Those Other States

Louisiana Lt. Gov. Mitch Landrieu and actress Patricia Clarkson enjoy a moment of laughter before the start of the Orpheus parade in New Orleans, Monday, Feb. 19, 2007.
With a final tally in Florida now unlikely until next week — and George W. Bush's tentative victory there still on hold — other states where Al Gore won by small margins remained in play this weekend.

As the battle over the Sunshine State's ballots heated up last week, Republicans threatened to call for tit-for-tat recounts in states where Gore's margin of victory was very narrow.

Under this scenario, if Gore, currently with 262 electoral votes, takes Florida's 25 electoral votes, the only way for Bush to prevail would be to challenge Gore's apparent wins in Oregon (7 votes) and Wisconsin (11 votes) — and either win in New Mexico or challenge a Gore victory there.

If Bush wins Florida, these states don't really matter, electorally speaking. But if Gore wins Florida, Bush needs to reverse Oregon and Wisconsin and win New Mexico to take the White House.

Iowa, which Gore won by a mere 4,000 votes, was once thought of as another state where the Republicans might demand a recount.

But Bush campaign chairman Don Evans said Thursday that the Texas governor will not seek a recount in the Hawkeye, because he had decided to "do his part to ensure the fairness, accuracy and finality of this election."

The flip side of the "retaliatory recount" strategy is that if Bush were to mount ballot challenges in Oregon, Wisconsin and New Mexico, Democrats might demand another count in New Hampshire, which Bush won by a small margin.

Here's a look at how things stand in these states:

  • Wisconsin: With all 72 counties reporting, Gore defeated Bush by 5,697 votes out of nearly 2.6 million votes cast, making this year's election one of the state's tightest presidential races ever, an AP tally showed. The state Elections Board received the last county canvass Friday.
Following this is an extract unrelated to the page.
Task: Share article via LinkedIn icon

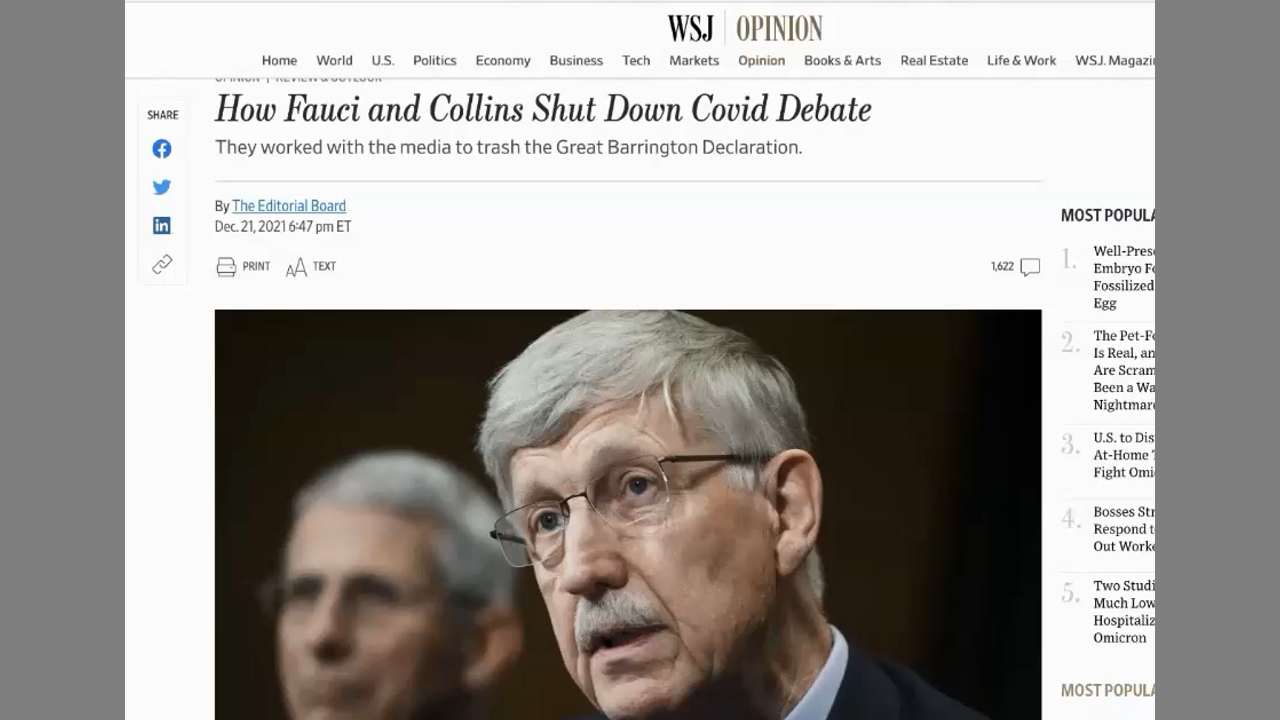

Candidates have until 5 p.m. local time Wednesday to request a recount.

    There have been several allegations of fraud, including college students who say they voted twice and Democrats giving homeless people cigarettes to vote.

    But there have also been errors that at first benefited Bush: In Outagamie County, officials discovered on Wednesday that they'd given Bush 510 extra votes.
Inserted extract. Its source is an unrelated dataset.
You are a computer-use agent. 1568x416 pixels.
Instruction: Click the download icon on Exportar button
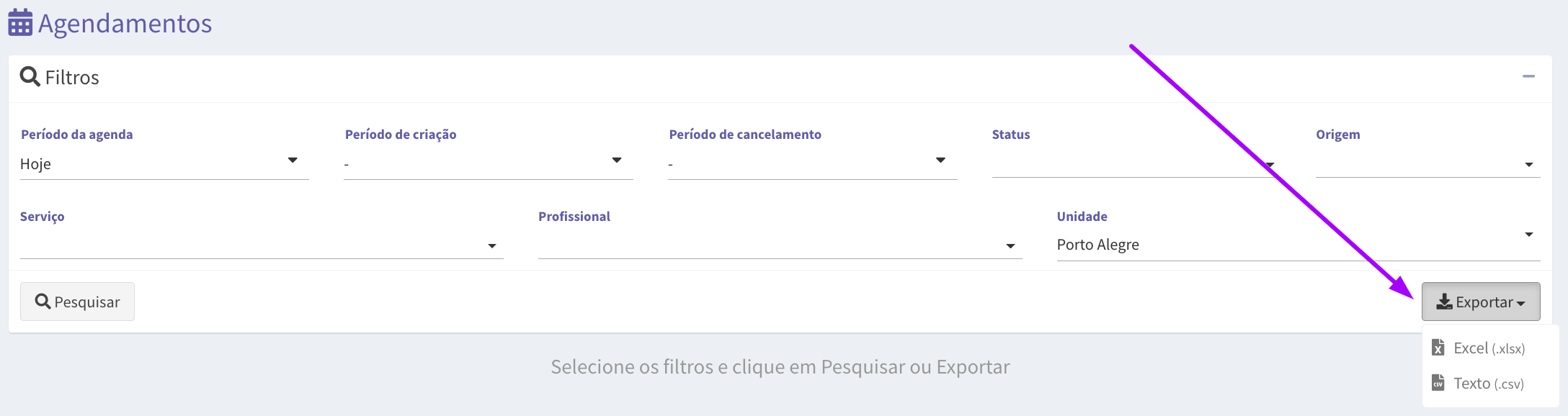1444,302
  • New Mexico: In the closest presidential race outside of Florida, New Mexico's saga reflects the roller coaster character of Campaign 2000. Gore was up by about 5,000 votes on Election Night, until officials in Bernalillo County, the state's largest, which includes Albuquerque, figured out that a computer glitch had prevented counting of thousands of ballots. After the problem was fixed, Bush was winning by 17 votes. Then Dona Ana County discovered that someone had read 620 absentee votes for Gore as 120 votes. Republicans haven't asked for a recount, but they got the state police to impound ballots in case they are needed for a challenge.
  • Oregon: Gore has led since the counting began, though the margin has fluctuated, and has won Oregn's seven electoral votes, but by a slim margin. As of Friday, the vice president had 718,525 votes to 711,730 for Bush, a lead of 6,795 votes. An unofficial tally by The Associated Press indicated that fewer than 1,500 ballots remained to be counted on Friday. An automatic recount would be triggered if the margin dropped below 2,800 votes. That's not likely to happen, barring unusual evidence of fraud.
  • New Hampshire: This state has finished counting, but officials found three different kinds of mistakes on one day: There was a proofreading error in Nashua. In several communities, straight ticket votes were never counted. And a programming error in other places meant that votes were recorded as dates. When officials straightened it out, Bush still won the state, albeit by 958 fewer votes than originally thought.